*TASKS AND EXERCISES*
(1) Answer these questions from the essay on following the world track championships, one line each and marked to match.
(a) In which city are the athletes competing?
(b) Around whom did the women huddle after the 1,500 preliminaries?
(c) Which future event does the essay say 2017 offers an early taste of?
(2) Translate this sentence from the essay on following the world track championships into Spanish: "The camaraderie and care among competitors is why this sport is so great."
(3) Write out the stretch of the essay on following the world track championships from "I follow a lot" through "and Field Championships.", with no changes.

───── DOCUMENT EXTRACT ─────

I follow a lot of running fans and runners on Twitter. Currently my feed is filled with updates from professional athletes competing in London, track fans cheering for their favorite competitors, coaches encouraging their athletes through those final shakeouts, brands supporting their athletes and NBC Sports reporting on all the happenings at the 2017 IAAF World Track and Field Championships.

I don’t know what someone else’s Twitter or Instagram feed looks like right now without these posts of support, encouragement, dedication, tenacity, speed and grit straight from the track and field. And I don’t really want to.

If you run or are a fan of the sport, or just a sports fan, or just a fan of the human race, you should be watching the world championships, or at least be following it. I have friends who are diehard followers of professional racing and could rattle off 20 stats on any given competitor. I have other friends who know the “famous names” of the sport—the Shalane Flanagans, Kara Gouchers, Meb Keflezighis and Allyson Felixs—but might not know a single time they’ve run or medal they’ve earned. Then there are other friends who ask what the world championships are, who is running, what they mean and if they are the same as the Olympics. The common denominator with all of these people is this: interest. Maybe it’s just for a second as they pass by a TV, jaws dropping at just how fast those people just ran; I experienced this firsthand as I observed colleagues pass by our company kitchen as I sat in front of the screen for the last week.

There is interest; maybe it’s due to the magnitude of this event for some. Or perhaps your friend mentioned there’s a track meet going on. Or maybe just because watching the human form glide around a perfectly lined oval, teeth clinched and arms pumping is an adrenaline rush even if you haven’t a clue what’s happening. Maybe you just really love Usain Bolt. Regardless, these world champs are not as “mainstream” as the Olympic Games—read: not as famous—but they is the next greatest display of global competition out there on the track. And in 2017, it’s really the very first, early taste of what we might see in Tokyo 2020.

Related: Craziest Things So Far At The World Championships

There are more people running than ever, making this sport even stronger than it was before. And at the forefront of that boom, leading the charge, from sprints, to middle distance, to longer distances, up to marathons and ultras, are those elite athletes that dedicate their livelihood and whole selves to pursuing their dreams of winning a medal, or breaking a record, or making a world team. And once you give yourself the opportunity to unearth the human stories that fuel these runner dreams, you’ll discover more heart than ever. One the greatest displays of the sisterhood among runners was after the 1,500 preliminaries at the outdoor championships, where the women huddled around Gabe Grunewald, who, despite her fourth round of cancer treatment, still stepped to the line and raced. The camaraderie and care among competitors is why this sport is so great.

While so many of us stress over tuning out distractions ahead of a big goal race, pros navigate last-minute media demands and questions regarding doping and their competitors hours before racing for an Olympic medal. When we talk about how running is life and being injured would be the end of our sanity, one professional athlete somewhere is grappling with that same realization…except an injury could cost them a championship team that only comes every few years. But the beauty of running is we can relate to the leaders’ basic struggles that we go through, and we can respect the work it takes to achieve a dream. Relatable, combined with awestruck feelings toward their enormous talent, creates that interest.

As the sport grows at the age-group level, let us not forget to cheer for those who live off competition and thrive off the crowds. After all, it is these elites that inspired the running boom in the first place, then again, then again.

───── RECORD EXTRACTS ─────

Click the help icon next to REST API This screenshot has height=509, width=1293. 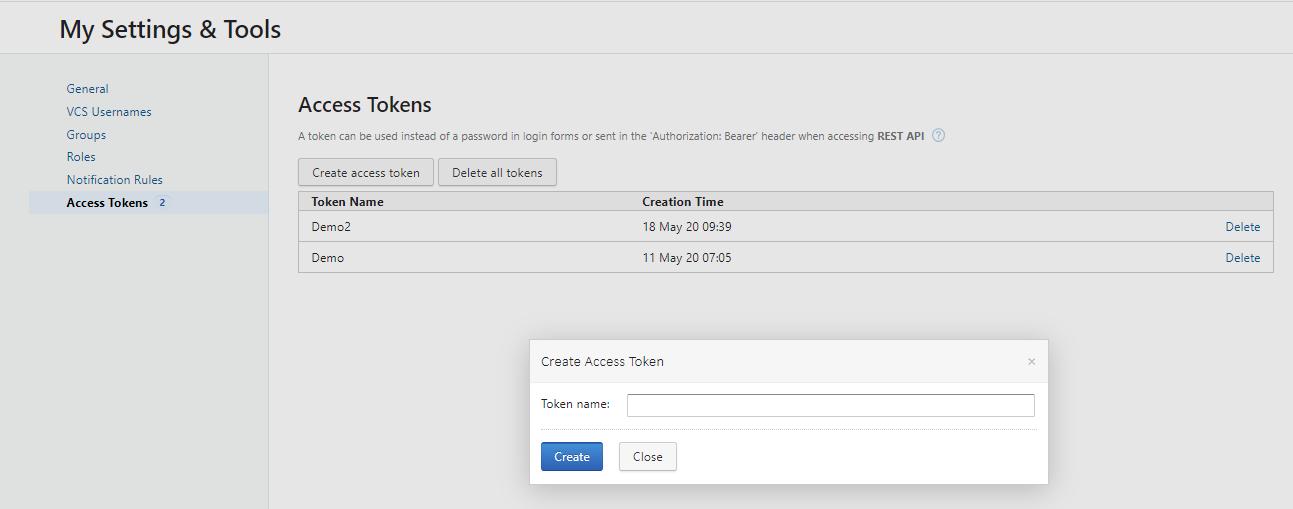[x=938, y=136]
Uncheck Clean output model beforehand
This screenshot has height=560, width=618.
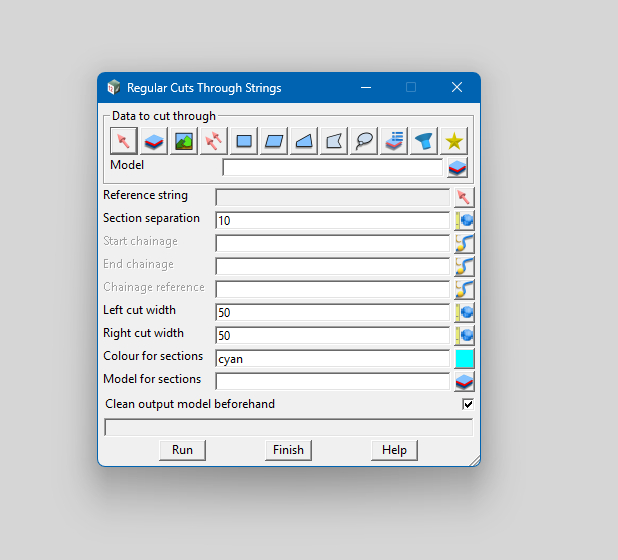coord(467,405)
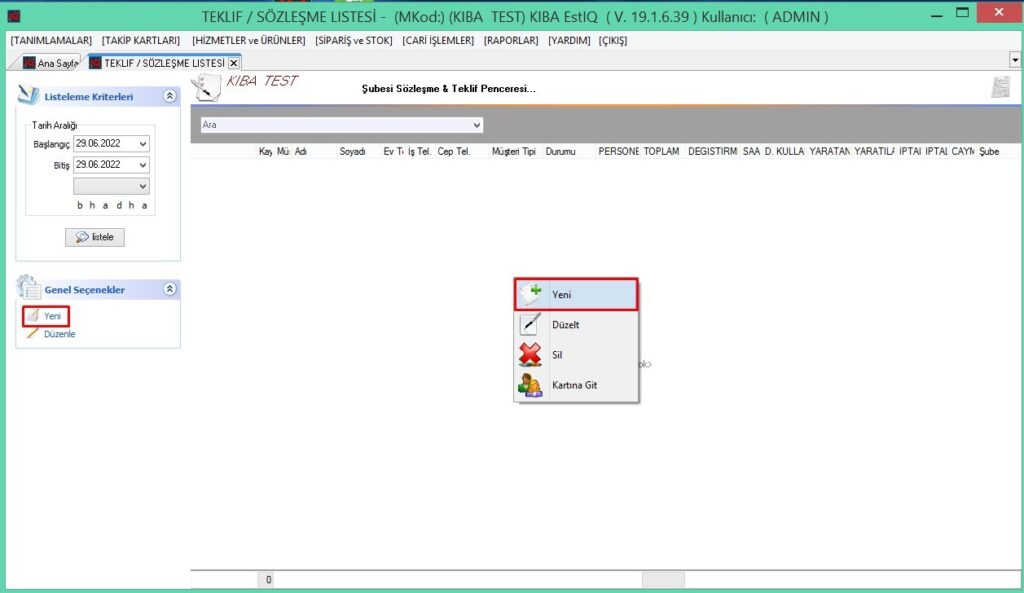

─────
───── RECORD EXTRACTS ─────

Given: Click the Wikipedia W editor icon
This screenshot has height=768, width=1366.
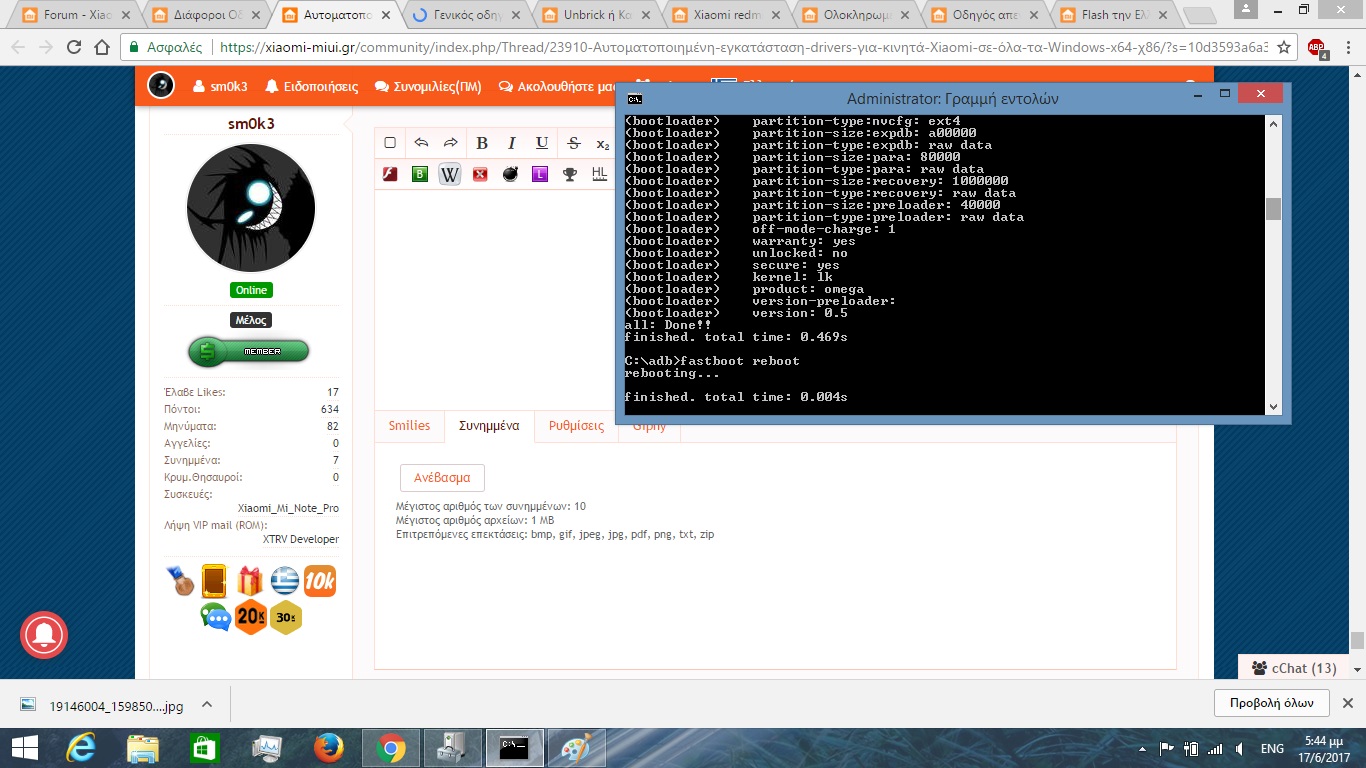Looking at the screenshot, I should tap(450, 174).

─────

*TASK-BY-TASK ANSWERS*
(1)
(a) London
(b) Gabe Grunewald
(c) Tokyo 2020

(2) La camaradería y el cuidado entre los competidores son la razón por la que este deporte es tan grandioso.

(3)
I follow a lot of running fans and runners on Twitter. Currently my feed is filled with updates from professional athletes competing in London, track fans cheering for their favorite competitors, coaches encouraging their athletes through those final shakeouts, brands supporting their athletes and NBC Sports reporting on all the happenings at the 2017 IAAF World Track and Field Championships.